By Alice Ross and Mark Odell
European banks battered by the downturn in the shipping market face a tough 2014: the European Central Bank has vowed to make the sector a core focus of its upcoming asset quality review and stress tests.
Lenders – in particular German banks – are increasingly seeking innovative ways to reduce their shipping portfolios before the regulator takes over direct supervision of about 130 European banks at the end of the year.
Yet there is a sticking point: bankers say it is not clear whether the more creative solutions will be approved under the new regime.
"Our auditors are getting nervous," says one German shipping banker. "If it was more clear what the guidelines are for the AQR it would be more helpful."
German banks are among the hardest hit by heavy portfolios of non-performing loans after a tough five years that has seen shipping volumes slow in the global economic downturn, compounded by an ordering spree by ship owners before the financial crisis hit in 2008.
One of the main problems is the German banks’ exposure to Kommanditgesellschaft funds (KG) – a traditional German way of ship financing that attracts private investors by offering a tax efficient structure with each fund typically owning one ship.
Hundreds of funds have already collapsed but there are still about 2,000 single ship companies, many of which are running out of working capital.
Banks including Commerzbank and HSH have already extended loan terms and offered holidays on capital repayments in an attempt to ease the pressure on the KGs, but the weak shipping market has meant the vessels are still struggling even to cover their operating costs. This is particularly true of container ships, which make up a larger proportion of the KG and German shipping bank portfolios.
Commerzbank created a special unit last year that can reclaim ships from distressed owners – with the aim of selling them again once the shipping market takes a turn for the better. It has so far reclaimed at least four vessels this way.
Others, such as HSH, are brokering deals to sell their debtors' loan portfolios directly to shipping businesses, such as its December sale of 10 vessels to Navios Maritime, a New York-listed ship owner.
Described as "innovative" by HSH, the deal involved a partial sale of the loan book to Navios and a participating loan taken out by HSH. Such creative solutions are among those that could be questioned by the ECB.
"There are solutions out there that I believe are in the grey area. I know for sure that different auditors have different perspectives on the same structure," says one German shipping banker.
Stefan Ermisch, HSH’s chief financial officer, says that while he is confident about the ECB’s upcoming asset quality review because of the bank’s strong capital position, the outcome of the stress tests will depend on how much weight the regulator attaches to shipping.
BaFin, the German regulator, is already demanding regular updates from the banks in recognition of the severity of the situation.
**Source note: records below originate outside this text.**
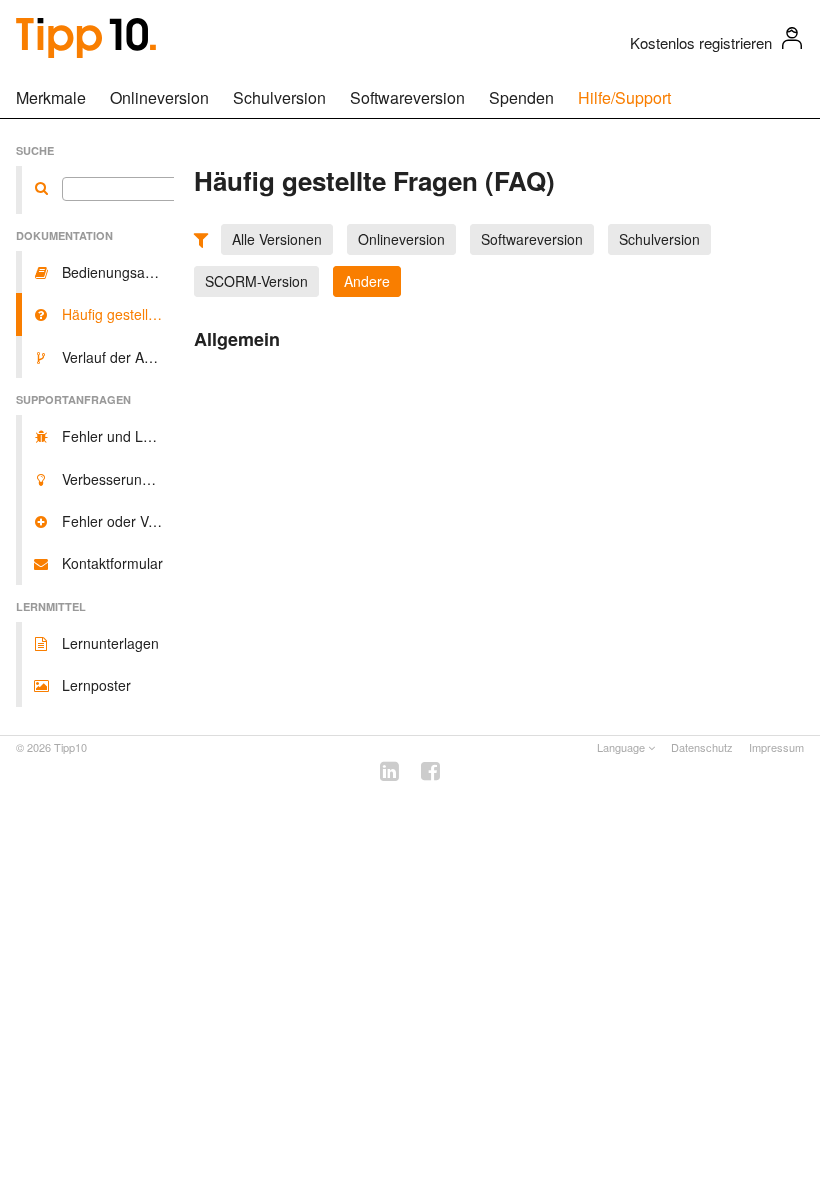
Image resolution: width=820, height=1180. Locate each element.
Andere (367, 281)
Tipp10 (70, 747)
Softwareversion (407, 97)
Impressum (776, 747)
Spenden (521, 97)
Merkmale (51, 97)
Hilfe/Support (624, 97)
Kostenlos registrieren (701, 42)
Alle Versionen (277, 239)
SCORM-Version (256, 281)
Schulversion (279, 97)
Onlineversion (159, 97)
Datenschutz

The regulator said it would remain vigilant in 2014. But the watchdog said that German banks’ volume of ship loans declined by 20 per cent in 2012, while impairments grew by 50 per cent, suggesting that the “lion’s share” of potential liabilities had already been digested.
Yet Basil Karatzas, a New York-based ship financier, believes that German banks in particular will be forced to take more drastic action with their shipping loan books after running out of ways to put off the inevitable.
Distressed debt investors are circling. US investor Oaktree Capital, which has long had an interest in shipping, told investors in a conference call in November that it was hopeful that European banks would continue to sell shipping loan portfolios during 2014 in preparation for the ECB’s stress tests. The distressed debt investor bought a portfolio of non-performing shipping loans from Commerzbank in December for €280m. UK lender Lloyds Banking Group has also sold portfolios of loans or large single loans to buyers on the hunt for distressed assets.
Yet shipping bankers question how helpful private equity buyers are.
“The inflow of private equity could lead to a situation like in 2006 where too many people are pumping money into a market they don’t understand,” says Torsten Temp, head of shipping at HSH, who believes the cut prices being offered by private equity buyers are still too low for his bank.
“It’s quite helpful to have this kind of liquidity as long as it goes into existing ships,” says Stefan Otto, head of shipping at Commerzbank. “[But] a lot of the money is going into new buildings, because there’s a lack of tonnage available in the second hand market.”
Some shipping observers believe regulators may continue to allow the banks to spin out the problem for long enough in the hope the shipping market will recover to bail out the loan book.
There have been some signs of a recovery in the shipping market in recent months, with a rebound in both dry bulk and tanker rates. This has been reflected in a couple of recent transactions by banks that took many in the industry by surprise. Both Royal Bank of Scotland and Norwegian lender DNB last year sold large tranches of shipping debt at about 90 per cent of face value – although both deals were in the dry bulk sector, one of shipping’s hotspots at the moment.
Both Lloyds and RBS, for example, have already taken significant writedowns on their shipping loans and do not expect to have to take further hits in the near future.
The official view of many large shipping lenders – including Commerzbank – is that the market will not improve until 2015. That means further loan loss provisions could still loom this year.
Analysts at JPMorgan think the shipping market will improve this year in line with their prediction of a rebound in global growth and an emergence from recession for the eurozone.
The question is whether for some lenders, any improvement will be too late.